TASK REQUIREMENTS -
Print, exactly as they appear in the listing below, the lines from the line with "Power Bar (美式電源拖板) (431, 1072)" to the line with "Hook Up Wire (機內接線) (429, 1323)", with both end lines kept.
Top of DATA SHOWN
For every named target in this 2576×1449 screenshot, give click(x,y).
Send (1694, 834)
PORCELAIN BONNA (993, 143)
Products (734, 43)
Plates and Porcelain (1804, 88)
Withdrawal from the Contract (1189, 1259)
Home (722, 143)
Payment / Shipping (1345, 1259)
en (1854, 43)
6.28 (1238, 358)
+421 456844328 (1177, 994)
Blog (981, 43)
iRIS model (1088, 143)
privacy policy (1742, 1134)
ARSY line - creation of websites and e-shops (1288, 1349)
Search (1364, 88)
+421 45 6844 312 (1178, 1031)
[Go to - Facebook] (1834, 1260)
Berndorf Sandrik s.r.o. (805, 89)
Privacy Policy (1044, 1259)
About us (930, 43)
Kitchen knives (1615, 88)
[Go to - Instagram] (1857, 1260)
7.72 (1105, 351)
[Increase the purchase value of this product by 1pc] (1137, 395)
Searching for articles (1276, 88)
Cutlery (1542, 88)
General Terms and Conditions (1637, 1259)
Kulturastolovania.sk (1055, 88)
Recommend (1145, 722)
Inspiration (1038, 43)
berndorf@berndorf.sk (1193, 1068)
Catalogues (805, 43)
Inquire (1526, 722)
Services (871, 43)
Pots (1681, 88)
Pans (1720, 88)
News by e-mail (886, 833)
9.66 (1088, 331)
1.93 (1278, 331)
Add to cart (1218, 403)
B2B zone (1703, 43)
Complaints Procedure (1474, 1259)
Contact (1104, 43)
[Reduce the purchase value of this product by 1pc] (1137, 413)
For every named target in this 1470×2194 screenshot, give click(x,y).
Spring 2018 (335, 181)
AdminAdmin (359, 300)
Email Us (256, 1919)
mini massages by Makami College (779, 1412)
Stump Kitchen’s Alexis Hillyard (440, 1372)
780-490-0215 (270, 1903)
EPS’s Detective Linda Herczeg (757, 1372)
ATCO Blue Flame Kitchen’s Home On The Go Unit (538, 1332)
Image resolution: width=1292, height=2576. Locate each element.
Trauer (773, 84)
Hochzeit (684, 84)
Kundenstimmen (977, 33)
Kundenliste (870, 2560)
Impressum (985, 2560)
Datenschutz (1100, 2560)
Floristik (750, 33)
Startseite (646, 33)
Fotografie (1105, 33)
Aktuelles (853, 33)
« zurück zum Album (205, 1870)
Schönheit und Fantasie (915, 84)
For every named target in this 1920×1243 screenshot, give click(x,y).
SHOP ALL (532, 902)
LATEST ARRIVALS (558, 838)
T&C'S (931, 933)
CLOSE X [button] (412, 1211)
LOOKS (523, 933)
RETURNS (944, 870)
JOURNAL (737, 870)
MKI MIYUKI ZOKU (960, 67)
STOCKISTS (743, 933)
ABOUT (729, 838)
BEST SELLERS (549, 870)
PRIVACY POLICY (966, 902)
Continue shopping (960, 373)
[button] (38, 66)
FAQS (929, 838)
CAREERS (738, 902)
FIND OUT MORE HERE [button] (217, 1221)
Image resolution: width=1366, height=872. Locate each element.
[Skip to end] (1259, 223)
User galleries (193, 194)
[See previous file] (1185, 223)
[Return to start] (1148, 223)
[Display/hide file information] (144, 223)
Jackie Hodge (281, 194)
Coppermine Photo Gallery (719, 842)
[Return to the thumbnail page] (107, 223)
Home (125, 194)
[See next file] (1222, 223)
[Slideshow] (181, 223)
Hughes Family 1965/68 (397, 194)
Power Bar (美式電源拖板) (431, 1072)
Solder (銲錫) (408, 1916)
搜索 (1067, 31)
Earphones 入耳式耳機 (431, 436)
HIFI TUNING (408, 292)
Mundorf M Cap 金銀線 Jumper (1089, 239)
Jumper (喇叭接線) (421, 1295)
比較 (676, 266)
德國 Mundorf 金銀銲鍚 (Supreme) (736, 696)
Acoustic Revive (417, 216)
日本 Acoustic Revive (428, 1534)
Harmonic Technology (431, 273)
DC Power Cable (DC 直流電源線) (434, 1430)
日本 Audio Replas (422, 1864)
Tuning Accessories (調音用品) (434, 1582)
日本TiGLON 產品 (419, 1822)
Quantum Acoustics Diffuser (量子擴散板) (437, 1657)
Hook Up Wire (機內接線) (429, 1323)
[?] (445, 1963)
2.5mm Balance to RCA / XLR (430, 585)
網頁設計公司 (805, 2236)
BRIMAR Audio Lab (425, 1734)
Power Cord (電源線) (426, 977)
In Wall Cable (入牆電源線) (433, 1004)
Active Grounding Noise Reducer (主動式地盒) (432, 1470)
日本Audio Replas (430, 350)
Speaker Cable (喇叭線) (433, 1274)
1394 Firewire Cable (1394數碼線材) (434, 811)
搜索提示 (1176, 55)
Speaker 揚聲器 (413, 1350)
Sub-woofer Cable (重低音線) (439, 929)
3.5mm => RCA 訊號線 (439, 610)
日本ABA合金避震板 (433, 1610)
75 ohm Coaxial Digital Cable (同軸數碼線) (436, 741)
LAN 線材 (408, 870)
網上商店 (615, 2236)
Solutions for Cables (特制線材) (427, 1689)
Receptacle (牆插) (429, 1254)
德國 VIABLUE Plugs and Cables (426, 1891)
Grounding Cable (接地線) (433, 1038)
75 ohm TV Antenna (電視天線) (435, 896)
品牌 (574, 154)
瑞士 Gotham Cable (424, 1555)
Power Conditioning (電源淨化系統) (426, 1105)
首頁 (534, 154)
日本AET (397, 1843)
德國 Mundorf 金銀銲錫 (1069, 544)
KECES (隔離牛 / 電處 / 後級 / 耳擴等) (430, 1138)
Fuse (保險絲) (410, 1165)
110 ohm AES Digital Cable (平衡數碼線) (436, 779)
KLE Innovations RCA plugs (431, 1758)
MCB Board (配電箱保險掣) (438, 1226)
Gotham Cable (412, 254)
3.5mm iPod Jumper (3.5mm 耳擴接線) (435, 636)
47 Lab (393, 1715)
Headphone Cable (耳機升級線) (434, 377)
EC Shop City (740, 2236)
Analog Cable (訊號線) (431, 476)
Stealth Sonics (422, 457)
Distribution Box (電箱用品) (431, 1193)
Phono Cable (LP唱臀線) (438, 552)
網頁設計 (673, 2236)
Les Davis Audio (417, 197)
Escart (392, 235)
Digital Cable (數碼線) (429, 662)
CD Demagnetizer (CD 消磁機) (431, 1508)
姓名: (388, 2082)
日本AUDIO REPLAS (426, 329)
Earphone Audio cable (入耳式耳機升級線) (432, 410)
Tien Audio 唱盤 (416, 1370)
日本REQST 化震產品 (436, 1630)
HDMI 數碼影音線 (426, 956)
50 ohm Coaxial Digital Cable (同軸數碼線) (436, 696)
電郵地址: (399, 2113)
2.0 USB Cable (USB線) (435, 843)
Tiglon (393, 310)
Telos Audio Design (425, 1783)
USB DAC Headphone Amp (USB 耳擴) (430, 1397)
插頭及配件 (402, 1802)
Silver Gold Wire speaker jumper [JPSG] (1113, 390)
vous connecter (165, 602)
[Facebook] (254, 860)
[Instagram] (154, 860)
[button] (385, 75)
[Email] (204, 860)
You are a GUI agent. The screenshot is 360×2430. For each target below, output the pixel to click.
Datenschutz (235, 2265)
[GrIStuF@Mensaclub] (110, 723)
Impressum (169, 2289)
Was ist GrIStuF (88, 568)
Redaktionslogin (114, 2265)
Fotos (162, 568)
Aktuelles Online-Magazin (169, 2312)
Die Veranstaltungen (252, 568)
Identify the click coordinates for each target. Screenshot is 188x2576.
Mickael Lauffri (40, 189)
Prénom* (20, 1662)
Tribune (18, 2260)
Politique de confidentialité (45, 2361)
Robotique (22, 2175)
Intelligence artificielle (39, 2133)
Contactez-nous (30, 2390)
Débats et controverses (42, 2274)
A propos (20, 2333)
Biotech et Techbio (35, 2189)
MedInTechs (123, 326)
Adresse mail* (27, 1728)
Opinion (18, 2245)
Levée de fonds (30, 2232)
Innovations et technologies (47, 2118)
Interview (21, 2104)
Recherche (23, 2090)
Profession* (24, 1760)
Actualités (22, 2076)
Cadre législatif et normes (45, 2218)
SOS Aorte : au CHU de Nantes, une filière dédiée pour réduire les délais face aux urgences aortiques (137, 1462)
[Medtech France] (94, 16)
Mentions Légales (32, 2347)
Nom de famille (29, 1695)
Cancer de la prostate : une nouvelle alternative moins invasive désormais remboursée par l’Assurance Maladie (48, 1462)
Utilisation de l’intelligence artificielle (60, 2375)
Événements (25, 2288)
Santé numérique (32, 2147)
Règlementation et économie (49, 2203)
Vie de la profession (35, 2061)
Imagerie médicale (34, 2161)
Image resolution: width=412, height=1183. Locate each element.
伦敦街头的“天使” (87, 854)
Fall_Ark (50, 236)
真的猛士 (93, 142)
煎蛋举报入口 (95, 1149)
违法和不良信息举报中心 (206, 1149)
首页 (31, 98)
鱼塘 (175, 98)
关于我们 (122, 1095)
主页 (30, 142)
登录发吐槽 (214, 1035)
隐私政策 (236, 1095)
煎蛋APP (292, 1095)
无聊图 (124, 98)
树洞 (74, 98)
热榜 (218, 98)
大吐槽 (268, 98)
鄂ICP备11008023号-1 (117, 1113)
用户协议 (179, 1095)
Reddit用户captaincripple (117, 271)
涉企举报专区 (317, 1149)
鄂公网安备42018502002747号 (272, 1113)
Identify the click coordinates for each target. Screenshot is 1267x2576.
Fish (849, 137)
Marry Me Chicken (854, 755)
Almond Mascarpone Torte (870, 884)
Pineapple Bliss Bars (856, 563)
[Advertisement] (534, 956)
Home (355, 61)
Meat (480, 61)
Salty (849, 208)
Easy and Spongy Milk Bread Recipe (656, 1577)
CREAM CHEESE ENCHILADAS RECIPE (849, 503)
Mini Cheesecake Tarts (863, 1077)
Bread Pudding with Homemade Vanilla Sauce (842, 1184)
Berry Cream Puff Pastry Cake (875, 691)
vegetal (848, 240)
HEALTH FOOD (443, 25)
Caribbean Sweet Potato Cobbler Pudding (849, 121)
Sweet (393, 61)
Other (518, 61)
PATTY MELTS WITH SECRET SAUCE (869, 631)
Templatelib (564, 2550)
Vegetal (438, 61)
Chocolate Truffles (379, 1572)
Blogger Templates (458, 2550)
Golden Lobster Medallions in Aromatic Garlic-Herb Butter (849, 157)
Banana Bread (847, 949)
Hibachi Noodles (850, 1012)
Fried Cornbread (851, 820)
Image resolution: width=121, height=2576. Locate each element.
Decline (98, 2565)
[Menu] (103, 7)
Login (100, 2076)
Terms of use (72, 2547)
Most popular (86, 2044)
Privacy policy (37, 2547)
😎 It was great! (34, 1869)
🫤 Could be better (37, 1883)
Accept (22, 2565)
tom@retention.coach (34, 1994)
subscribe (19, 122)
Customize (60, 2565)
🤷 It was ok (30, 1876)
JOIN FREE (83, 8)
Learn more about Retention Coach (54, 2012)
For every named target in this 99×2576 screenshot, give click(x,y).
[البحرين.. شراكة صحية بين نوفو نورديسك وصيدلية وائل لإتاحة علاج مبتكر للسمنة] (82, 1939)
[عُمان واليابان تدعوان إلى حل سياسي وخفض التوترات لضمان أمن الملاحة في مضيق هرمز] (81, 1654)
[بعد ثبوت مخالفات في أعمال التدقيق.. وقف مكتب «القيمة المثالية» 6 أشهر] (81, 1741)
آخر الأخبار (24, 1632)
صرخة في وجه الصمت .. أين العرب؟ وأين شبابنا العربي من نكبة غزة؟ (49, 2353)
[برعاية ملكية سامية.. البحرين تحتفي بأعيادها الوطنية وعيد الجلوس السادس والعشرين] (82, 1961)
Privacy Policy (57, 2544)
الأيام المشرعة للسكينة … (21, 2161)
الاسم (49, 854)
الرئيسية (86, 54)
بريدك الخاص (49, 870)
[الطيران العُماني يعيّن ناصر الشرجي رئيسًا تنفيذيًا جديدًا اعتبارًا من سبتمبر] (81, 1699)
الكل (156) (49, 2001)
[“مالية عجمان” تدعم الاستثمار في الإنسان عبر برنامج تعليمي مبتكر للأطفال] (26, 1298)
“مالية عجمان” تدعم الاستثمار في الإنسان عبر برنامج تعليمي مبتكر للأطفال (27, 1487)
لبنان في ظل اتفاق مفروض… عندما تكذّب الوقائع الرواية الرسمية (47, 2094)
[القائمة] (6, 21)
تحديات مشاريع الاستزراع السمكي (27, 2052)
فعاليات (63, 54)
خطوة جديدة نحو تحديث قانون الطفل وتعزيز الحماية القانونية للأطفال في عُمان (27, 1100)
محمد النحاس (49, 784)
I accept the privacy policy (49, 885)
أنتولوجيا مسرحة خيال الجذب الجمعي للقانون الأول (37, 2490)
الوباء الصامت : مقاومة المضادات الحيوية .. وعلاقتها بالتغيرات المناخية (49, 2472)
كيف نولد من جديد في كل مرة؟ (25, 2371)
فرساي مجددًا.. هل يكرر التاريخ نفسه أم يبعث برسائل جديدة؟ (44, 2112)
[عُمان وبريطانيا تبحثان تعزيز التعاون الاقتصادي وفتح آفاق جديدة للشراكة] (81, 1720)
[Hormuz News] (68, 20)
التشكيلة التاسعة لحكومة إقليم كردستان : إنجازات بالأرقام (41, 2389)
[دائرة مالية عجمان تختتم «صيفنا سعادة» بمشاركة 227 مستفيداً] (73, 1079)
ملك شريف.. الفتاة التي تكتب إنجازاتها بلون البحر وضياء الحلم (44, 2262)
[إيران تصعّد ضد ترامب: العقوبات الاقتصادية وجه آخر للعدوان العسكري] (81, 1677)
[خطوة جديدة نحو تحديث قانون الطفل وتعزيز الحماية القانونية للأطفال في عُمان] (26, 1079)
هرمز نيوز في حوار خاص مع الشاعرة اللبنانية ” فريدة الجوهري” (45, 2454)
Bottom of DATA SHOWN
ANSWER SPACE -
Power Bar (美式電源拖板) (431, 1072)
Solder (銲錫) (408, 1916)
搜索 (1067, 31)
Earphones 入耳式耳機 (431, 436)
HIFI TUNING (408, 292)
Mundorf M Cap 金銀線 Jumper (1089, 239)
Jumper (喇叭接線) (421, 1295)
比較 (676, 266)
德國 Mundorf 金銀銲鍚 (Supreme) (736, 696)
Acoustic Revive (417, 216)
日本 Acoustic Revive (428, 1534)
Harmonic Technology (431, 273)
DC Power Cable (DC 直流電源線) (434, 1430)
日本 Audio Replas (422, 1864)
Tuning Accessories (調音用品) (434, 1582)
日本TiGLON 產品 (419, 1822)
Quantum Acoustics Diffuser (量子擴散板) (437, 1657)
Hook Up Wire (機內接線) (429, 1323)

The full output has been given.